[Work required]: Search the data for the word "size". Reproduce every line where it is found.

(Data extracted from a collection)
━━━━━━━━━━━━━━━━
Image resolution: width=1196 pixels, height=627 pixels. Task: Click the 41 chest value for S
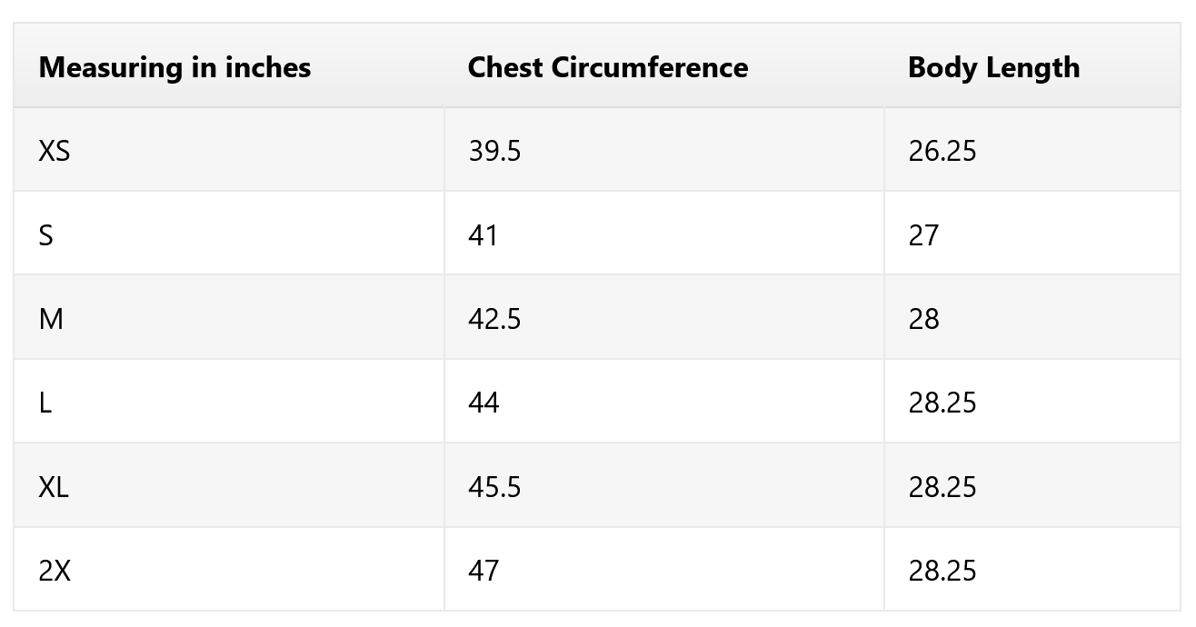(483, 235)
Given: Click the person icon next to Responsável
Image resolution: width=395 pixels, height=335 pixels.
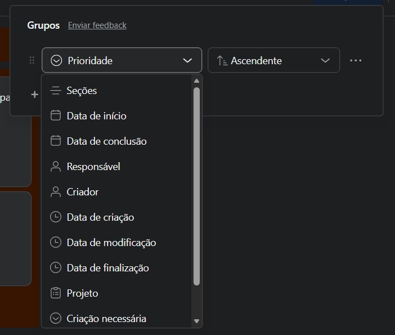Looking at the screenshot, I should point(56,166).
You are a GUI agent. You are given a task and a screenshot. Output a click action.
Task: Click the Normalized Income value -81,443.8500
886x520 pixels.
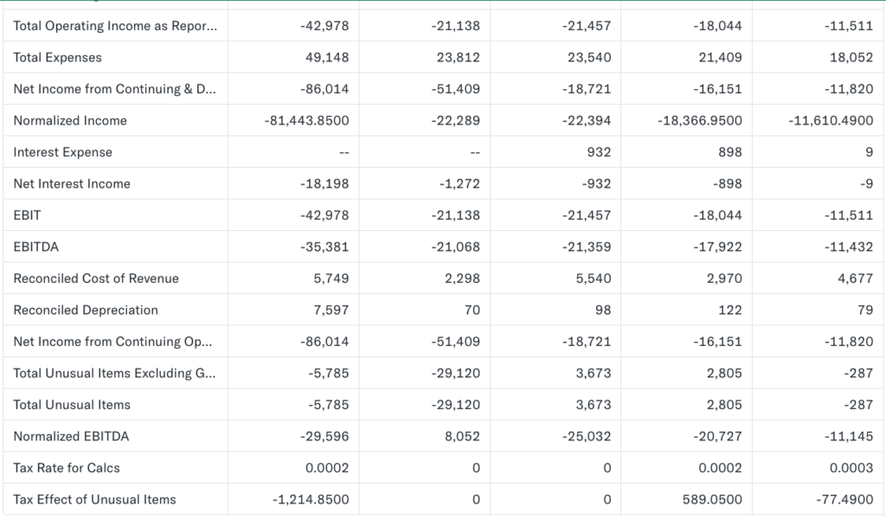306,121
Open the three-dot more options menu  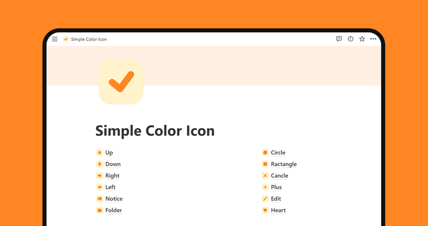tap(373, 39)
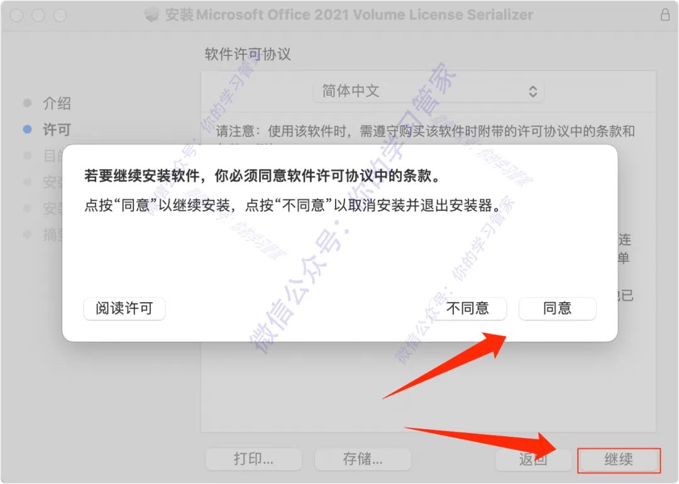
Task: Click the language dropdown up-down arrows
Action: coord(533,91)
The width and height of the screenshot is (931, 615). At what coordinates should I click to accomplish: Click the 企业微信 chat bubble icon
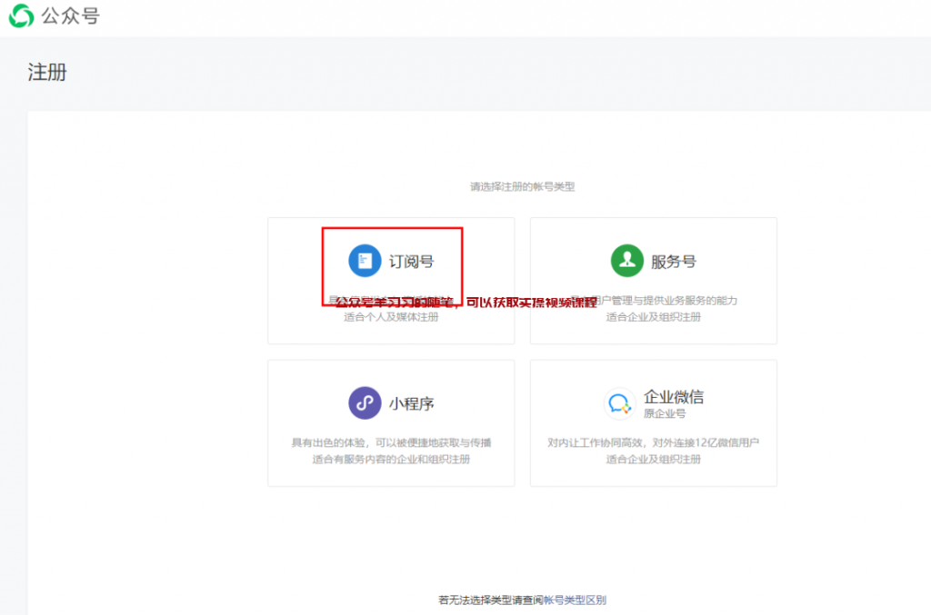619,402
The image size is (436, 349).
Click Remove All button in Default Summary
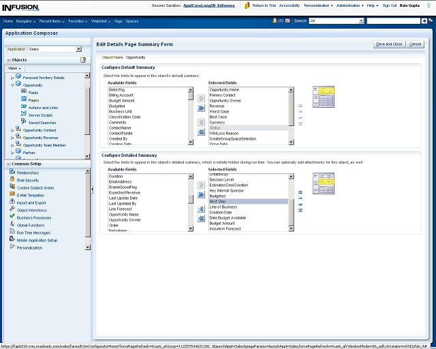pos(201,132)
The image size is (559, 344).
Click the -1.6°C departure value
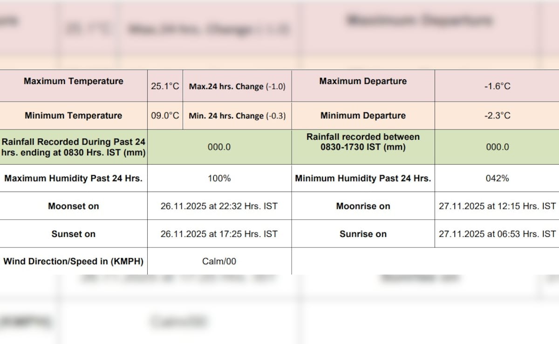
━━━━━━━━━━━━━━━━
[Result of this task]:
The image size is (436, 349).
The image size is (559, 344).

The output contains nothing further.